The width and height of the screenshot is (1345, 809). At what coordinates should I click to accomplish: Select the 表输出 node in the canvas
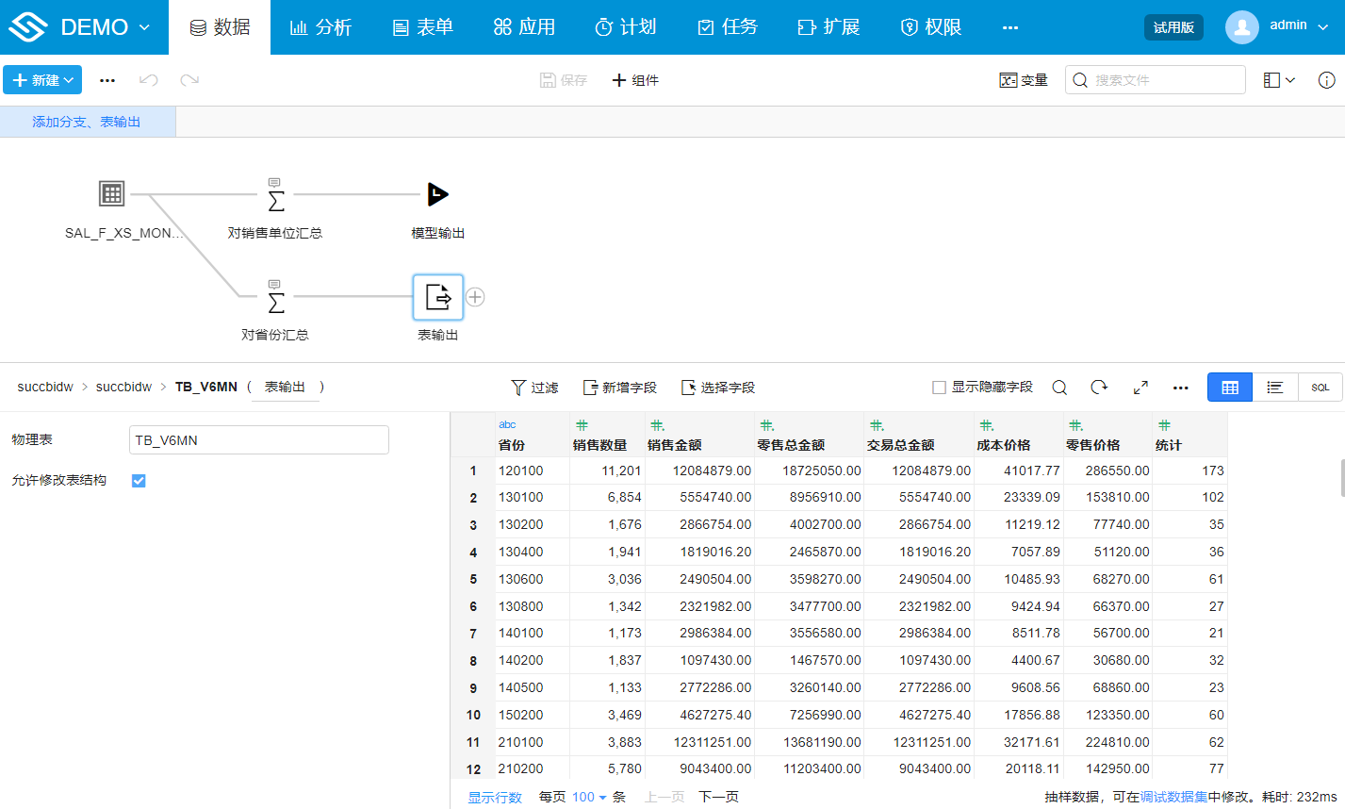point(436,296)

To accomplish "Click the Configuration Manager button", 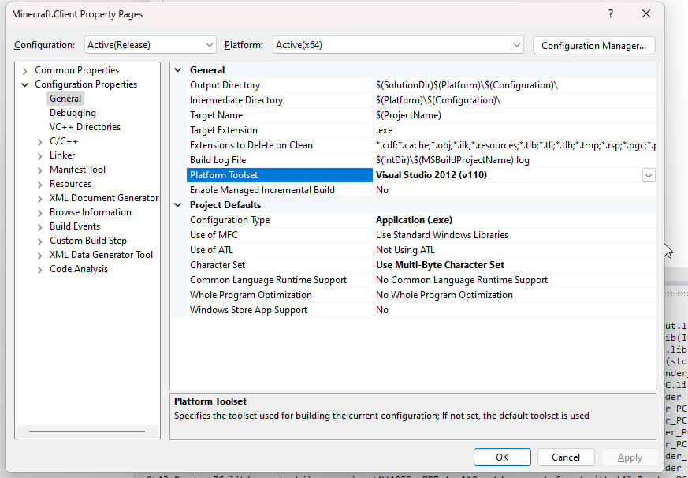I will point(593,46).
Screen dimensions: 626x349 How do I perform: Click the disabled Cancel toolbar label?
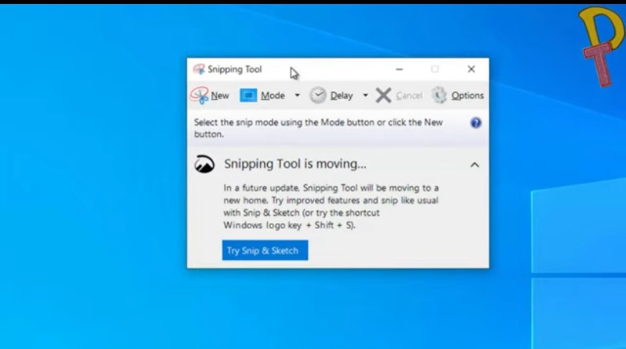(x=409, y=95)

» PROBLEM DESCRIPTION:
Rewrite everything from the line containing "Screen dimensions: 626x349" down to the end of the rows, replacing "Cancel" with "Close" and leaving all else unchanged. Leave the pictures out of your answer.

» FINISHED TASK:
Screen dimensions: 626x349 How do I perform: Click the disabled Close toolbar label?
(x=409, y=95)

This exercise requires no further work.